This video shows steps of the enzymatic reaction that makes a double-ringed molecule, which is the structural starting point to produce molecules in a large class of antibiotics. (Credit: Patrick Rabe/Oxford University)

 

Scientists who specialize in studying the atom-by-atom choreography of enzymes have revealed new insights into the function of isopenicillin N synthase, an enzyme needed to produce some of the world’s most critical antibiotics.

The team of scientists from Oxford University, Diamond Light Source, and Berkeley Lab used a combination of X-ray methods to generate an action storyboard showing how isopenicillin N synthase remodels a linear precursor molecule into a distinctive double-ringed molecule. This two-ringed molecule is the starting structural template for a large class of complex molecules with antibiotic properties known as beta-lactams.

“Penicillin is one of the first antibiotics discovered and is still widely used, but the biological process that is responsible for the formation of penicillin and related cephalosporin antibiotics is not completely understood,” said Jan Kern, a Berkeley Lab staff scientist and one of the new study’s lead authors. “We used our ‘molecular movie’ approach to take snapshots of the enzyme while it is reacting with its substrate and molecular oxygen, and we are now able to better understand the first steps in this ring-closure reaction.”

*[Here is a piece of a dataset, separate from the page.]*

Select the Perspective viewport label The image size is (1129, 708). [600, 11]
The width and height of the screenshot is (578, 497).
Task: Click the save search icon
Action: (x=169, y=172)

According to Kern, the new details will help scientists modify isopenicillin N synthase to synthesize other novel antibiotics and also have implications for understanding the reaction mechanism of a larger group of related enzymes, including those involved in DNA/RNA repair and the human tissue response to low oxygen.

The team’s approach combines X-ray crystallographic and X-ray spectroscopic data to examine the movement of specific atoms at different time points in a reaction. In the case of isopenicillin N synthase, the scientists studied how an iron atom in the enzyme’s active site interacts with molecular oxygen (O2) to catalyze the ring-building reaction. The data was gathered at Diamond Light Source, in the United Kingdom; the Sub Angstrom Compact Light Source in Japan, and the Linac Coherent Light Source (LCLS) at SLAC National Accelerator Laboratory.

The study was published in Science Advances.

The LCLS is a DOE Office of Science National User Facility.